▸ QUOTED TEXT:
☆ ☆ ☆

Matrix Exponentials Using Differential Equations

Yet another impractical way to calculate matrix exponentials found by yours truly. This method requires

Finding the characteristic/minimal polynomial (and its roots)
Calculating powers of the matrix
Finding solutions to a linear constant coefficient differential equation for which you know the roots of the characteristic polynomial
Finding the normalized solutions of said differential equation

You may wonder why you would ever use this method when finding the eigenvectors requires fewer steps. However, it does somewhat simplify the cases of defective and complex eigenvalues, and changes the computation into one that is more familiar and approachable. In short: more easier steps.

EDIT 12/8/21: This is actually very convinient for \(2\times2\) matrices. For more details.

Suppose \(A\) is an \(n\times n\) matrix and \(p(t)=\det(tI-A)\) is its minimal polynomial.

☆ ☆ ☆

▸ WORK REQUIRED:
Transcribe the passage of the matrix exponentials page that opens with the words containing "Finding the characteristic/minimal" and closes with "For more details.".

☆ ☆ ☆

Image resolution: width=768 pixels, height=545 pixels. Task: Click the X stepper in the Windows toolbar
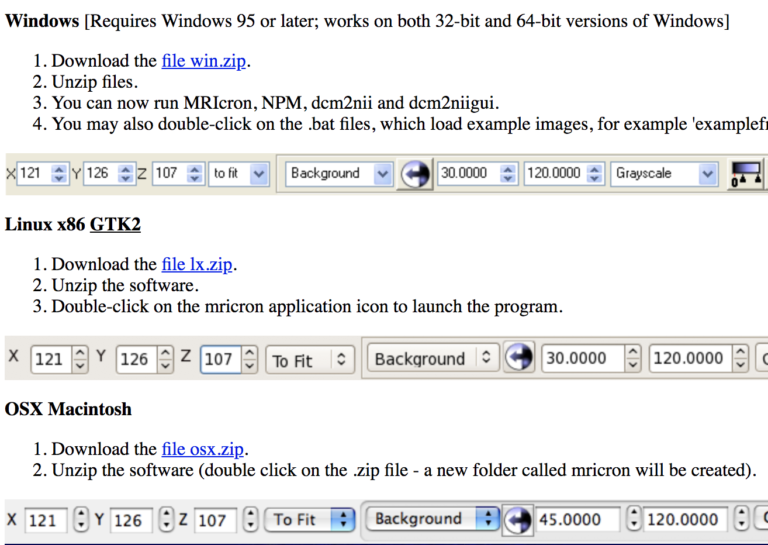point(58,174)
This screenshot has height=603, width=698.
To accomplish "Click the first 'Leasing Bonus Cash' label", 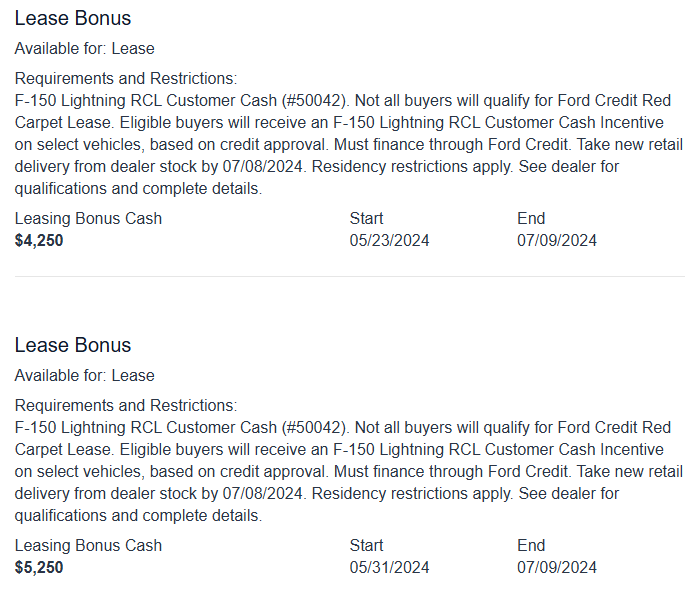I will click(88, 219).
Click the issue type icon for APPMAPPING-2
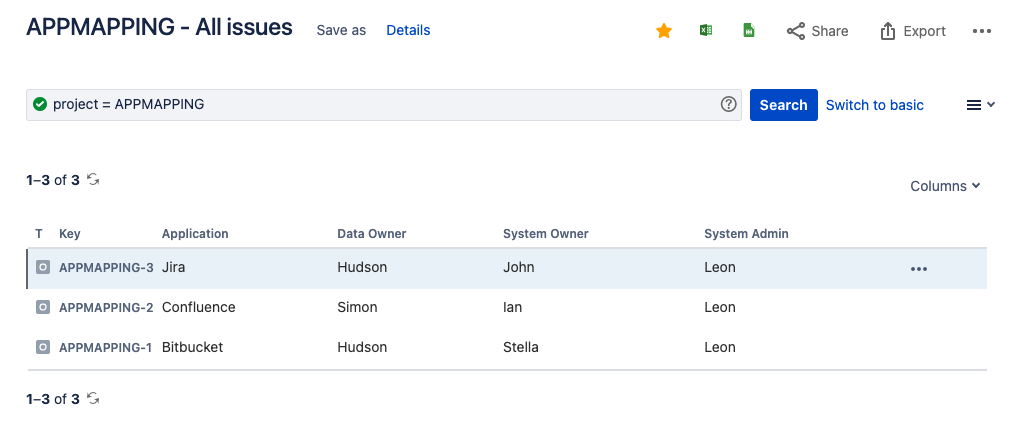 [42, 307]

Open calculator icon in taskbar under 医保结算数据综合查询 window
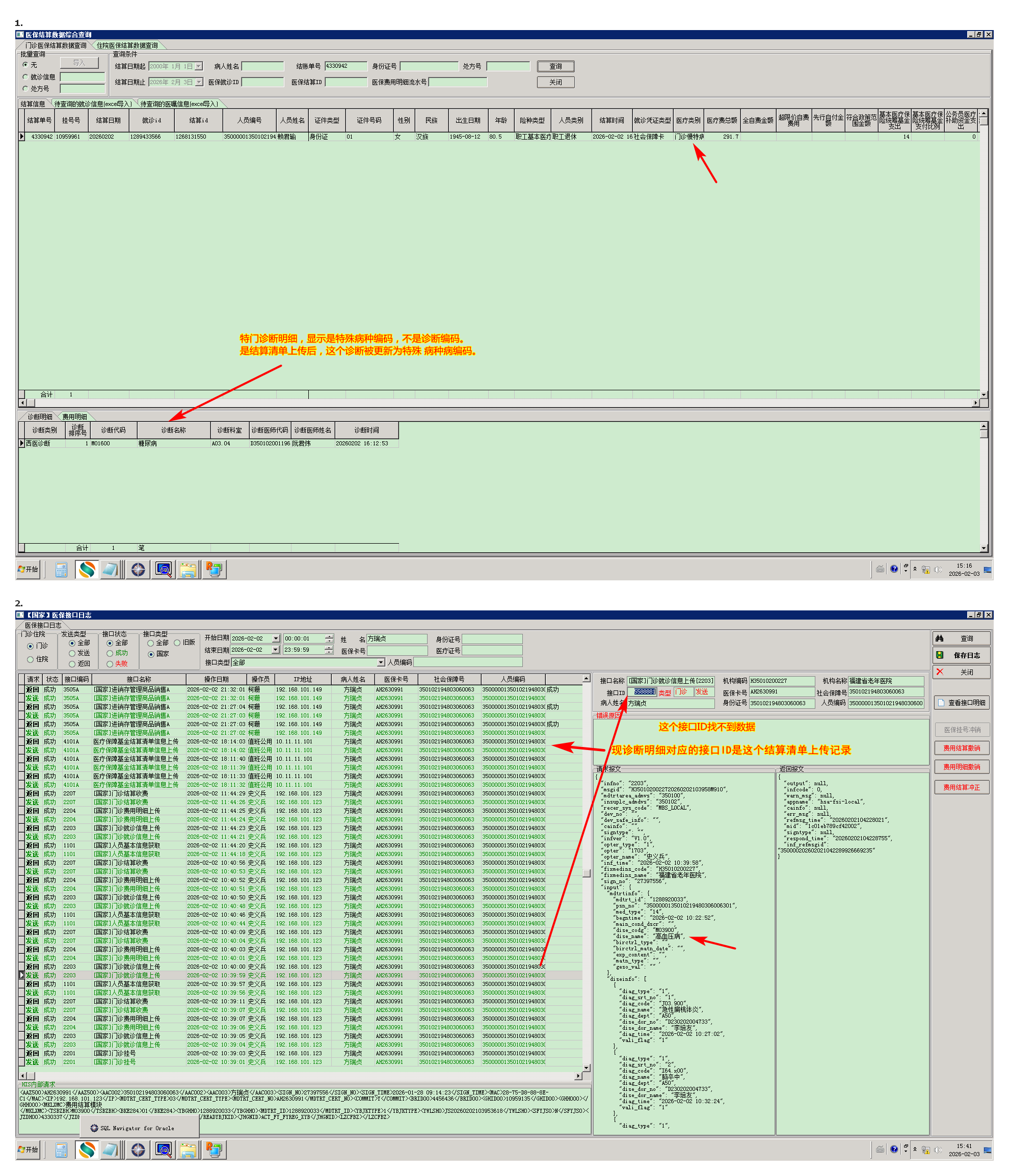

☆ ☆ ☆

▸ RESPONSE BELOW:
Finding the characteristic/minimal polynomial (and its roots)
Calculating powers of the matrix
Finding solutions to a linear constant coefficient differential equation for which you know the roots of the characteristic polynomial
Finding the normalized solutions of said differential equation

You may wonder why you would ever use this method when finding the eigenvectors requires fewer steps. However, it does somewhat simplify the cases of defective and complex eigenvalues, and changes the computation into one that is more familiar and approachable. In short: more easier steps.

EDIT 12/8/21: This is actually very convinient for \(2\times2\) matrices. For more details.